This special issue is a tribute to Swami Satyananda Saraswati who has been the motivating force behind the development of Ganga-Darshan, which we feel has developed into one of the finest and most beautiful ashrams in the world. The articles contained herein were written by the sannyasins, ashramites and visitors in order that this historical event of the yogic renaissance, the restoration of the ancient yogic university, may be preserved. Contributors include the following: Swami Satyananda Saraswati, Swami Niranjanananda Saraswati, and Swamis Nishchalananda, Satyaprasad, Gunatittananda, Vedantabodhananda, Sambuddhananda, Satyadharma, Shankardevananda, Sankalpananda, Atmamuktananda, Muktidharma, Vedamurti, and Satyasangananda Saraswati.

The Former Glory of Bihar, Munger and Ganga-Darshan

Early Experiences at Ganga-Darshan

Construction of Ganga-Darshan

First Impressions

The Teaching of Sadhaks and Sannyasins

A Glimpse into the Future

BSY Research Library

The PRESS-ure Cooker

Take Out the Salt and Spices

Vision of the Inner Ganga

A Memorable Experience

Science and Sannyas



The Former Glory of Bihar, Munger
and Ganga-Darshan

Before embarking on a trip to Munger, the immediate reaction of friends and family is usually, 'You're not going to Bihar are you? In that state, thieves and murderers outnumber the ordinary people. There are agitators, rebellious students and corrupted politicians on every street corner. I would fear for your life.'

But actually the stories which one hears about Bihar are not really true. For thousands of people come to the ashram every year and no one has so far had any problem.

* * * * * * *

Problems and tasks:
• A. In the Ganga-Darshan excerpt, who is named as the motivating force behind the development of Ganga-Darshan?
• B. Reproduce the passage of the Ganga-Darshan excerpt starting at "But actually the" and ending at "had any problem.".

Saved entries:
* * * * * * *

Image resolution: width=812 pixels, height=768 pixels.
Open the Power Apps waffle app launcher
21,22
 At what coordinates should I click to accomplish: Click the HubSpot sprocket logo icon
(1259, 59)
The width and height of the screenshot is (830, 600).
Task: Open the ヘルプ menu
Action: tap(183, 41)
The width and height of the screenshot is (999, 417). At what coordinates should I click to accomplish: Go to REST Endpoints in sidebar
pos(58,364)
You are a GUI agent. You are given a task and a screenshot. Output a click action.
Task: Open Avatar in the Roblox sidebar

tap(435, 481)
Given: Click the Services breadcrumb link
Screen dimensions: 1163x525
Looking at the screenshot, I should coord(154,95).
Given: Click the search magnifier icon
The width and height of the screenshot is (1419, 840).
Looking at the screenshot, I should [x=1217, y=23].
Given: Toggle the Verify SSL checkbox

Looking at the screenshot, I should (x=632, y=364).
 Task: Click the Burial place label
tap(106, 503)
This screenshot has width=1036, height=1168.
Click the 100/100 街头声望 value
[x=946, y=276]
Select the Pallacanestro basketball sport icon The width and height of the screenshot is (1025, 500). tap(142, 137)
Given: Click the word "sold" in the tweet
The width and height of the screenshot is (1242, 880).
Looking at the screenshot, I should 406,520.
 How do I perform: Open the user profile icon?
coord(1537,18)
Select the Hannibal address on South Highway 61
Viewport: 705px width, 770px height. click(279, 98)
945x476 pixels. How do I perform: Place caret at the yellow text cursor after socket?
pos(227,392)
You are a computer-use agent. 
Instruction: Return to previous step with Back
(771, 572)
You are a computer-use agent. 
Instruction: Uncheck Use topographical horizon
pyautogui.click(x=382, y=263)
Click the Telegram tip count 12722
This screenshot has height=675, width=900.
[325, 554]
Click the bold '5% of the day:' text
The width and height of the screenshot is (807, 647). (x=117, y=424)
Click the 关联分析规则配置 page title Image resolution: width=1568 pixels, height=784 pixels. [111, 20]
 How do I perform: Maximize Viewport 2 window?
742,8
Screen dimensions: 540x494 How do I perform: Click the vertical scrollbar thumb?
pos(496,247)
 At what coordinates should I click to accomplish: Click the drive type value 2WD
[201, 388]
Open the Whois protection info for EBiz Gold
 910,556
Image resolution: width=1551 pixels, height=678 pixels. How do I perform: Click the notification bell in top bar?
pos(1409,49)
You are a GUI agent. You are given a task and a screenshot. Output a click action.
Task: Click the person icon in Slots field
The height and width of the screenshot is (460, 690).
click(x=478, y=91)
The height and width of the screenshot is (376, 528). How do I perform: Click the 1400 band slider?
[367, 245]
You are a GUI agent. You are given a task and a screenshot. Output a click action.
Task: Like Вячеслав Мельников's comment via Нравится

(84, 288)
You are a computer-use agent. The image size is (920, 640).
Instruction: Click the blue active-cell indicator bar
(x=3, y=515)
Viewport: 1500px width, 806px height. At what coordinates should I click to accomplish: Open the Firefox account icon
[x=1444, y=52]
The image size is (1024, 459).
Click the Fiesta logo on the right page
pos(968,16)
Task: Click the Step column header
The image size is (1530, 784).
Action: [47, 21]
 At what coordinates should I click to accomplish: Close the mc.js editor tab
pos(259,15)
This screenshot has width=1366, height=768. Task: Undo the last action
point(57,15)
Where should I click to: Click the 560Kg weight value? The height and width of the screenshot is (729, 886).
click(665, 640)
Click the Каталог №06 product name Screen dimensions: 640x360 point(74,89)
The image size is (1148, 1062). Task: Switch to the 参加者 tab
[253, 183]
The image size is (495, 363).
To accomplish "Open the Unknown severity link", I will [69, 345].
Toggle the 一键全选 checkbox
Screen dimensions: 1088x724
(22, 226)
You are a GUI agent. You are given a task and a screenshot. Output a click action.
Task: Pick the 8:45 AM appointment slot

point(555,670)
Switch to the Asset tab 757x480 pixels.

* * * * * * *

Answers to the tasks:
• A. Swami Satyananda Saraswati.

• B.
But actually the stories which one hears about Bihar are not really true. For thousands of people come to the ashram every year and no one has so far had any problem.